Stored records

==============================

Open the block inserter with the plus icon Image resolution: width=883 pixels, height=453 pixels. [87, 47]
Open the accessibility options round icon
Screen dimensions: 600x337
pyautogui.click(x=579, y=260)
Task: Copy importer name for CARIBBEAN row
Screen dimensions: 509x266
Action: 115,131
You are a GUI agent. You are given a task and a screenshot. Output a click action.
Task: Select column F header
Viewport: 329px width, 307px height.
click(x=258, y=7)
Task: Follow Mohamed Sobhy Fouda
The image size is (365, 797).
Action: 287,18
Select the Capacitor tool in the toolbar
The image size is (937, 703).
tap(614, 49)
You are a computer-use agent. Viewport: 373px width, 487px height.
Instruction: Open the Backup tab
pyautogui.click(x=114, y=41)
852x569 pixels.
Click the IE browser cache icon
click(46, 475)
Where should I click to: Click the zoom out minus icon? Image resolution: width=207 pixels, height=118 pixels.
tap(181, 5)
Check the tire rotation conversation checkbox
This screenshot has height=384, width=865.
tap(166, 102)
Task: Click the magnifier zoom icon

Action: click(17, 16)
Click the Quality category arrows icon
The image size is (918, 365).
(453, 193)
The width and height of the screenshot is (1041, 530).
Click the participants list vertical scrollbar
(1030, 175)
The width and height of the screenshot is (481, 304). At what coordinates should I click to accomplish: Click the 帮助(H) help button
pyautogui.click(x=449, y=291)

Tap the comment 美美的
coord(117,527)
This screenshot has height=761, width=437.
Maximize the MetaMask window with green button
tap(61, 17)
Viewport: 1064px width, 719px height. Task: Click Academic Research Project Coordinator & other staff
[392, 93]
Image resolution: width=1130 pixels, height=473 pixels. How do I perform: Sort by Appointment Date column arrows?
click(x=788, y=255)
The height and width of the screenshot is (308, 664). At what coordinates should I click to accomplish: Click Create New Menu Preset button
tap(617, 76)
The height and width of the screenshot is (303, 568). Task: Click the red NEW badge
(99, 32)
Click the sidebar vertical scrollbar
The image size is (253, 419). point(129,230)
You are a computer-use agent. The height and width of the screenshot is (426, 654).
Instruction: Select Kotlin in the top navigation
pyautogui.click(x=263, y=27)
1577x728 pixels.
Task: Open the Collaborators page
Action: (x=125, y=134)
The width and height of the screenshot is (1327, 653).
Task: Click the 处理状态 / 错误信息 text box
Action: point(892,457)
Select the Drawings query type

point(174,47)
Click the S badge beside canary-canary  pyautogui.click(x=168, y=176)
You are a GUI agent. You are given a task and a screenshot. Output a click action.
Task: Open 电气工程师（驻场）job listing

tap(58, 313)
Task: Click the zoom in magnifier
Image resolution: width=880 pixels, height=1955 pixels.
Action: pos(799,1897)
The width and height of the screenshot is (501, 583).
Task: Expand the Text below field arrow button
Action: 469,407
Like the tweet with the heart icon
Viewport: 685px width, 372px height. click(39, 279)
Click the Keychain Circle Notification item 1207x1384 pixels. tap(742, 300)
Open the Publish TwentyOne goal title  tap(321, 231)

==============================

▶ **Instructions for the task**: Starting at the line that contains "Instruction: Select Kotlin", transcribe every line through the last line of the entries above, exactly, and nothing else.

▶ **Exercise result**:
Instruction: Select Kotlin in the top navigation
pyautogui.click(x=263, y=27)
1577x728 pixels.
Task: Open the Collaborators page
Action: (x=125, y=134)
The width and height of the screenshot is (1327, 653).
Task: Click the 处理状态 / 错误信息 text box
Action: point(892,457)
Select the Drawings query type

point(174,47)
Click the S badge beside canary-canary  pyautogui.click(x=168, y=176)
You are a GUI agent. You are given a task and a screenshot. Output a click action.
Task: Open 电气工程师（驻场）job listing

tap(58, 313)
Task: Click the zoom in magnifier
Image resolution: width=880 pixels, height=1955 pixels.
Action: pos(799,1897)
The width and height of the screenshot is (501, 583).
Task: Expand the Text below field arrow button
Action: 469,407
Like the tweet with the heart icon
Viewport: 685px width, 372px height. click(39, 279)
Click the Keychain Circle Notification item 1207x1384 pixels. tap(742, 300)
Open the Publish TwentyOne goal title  tap(321, 231)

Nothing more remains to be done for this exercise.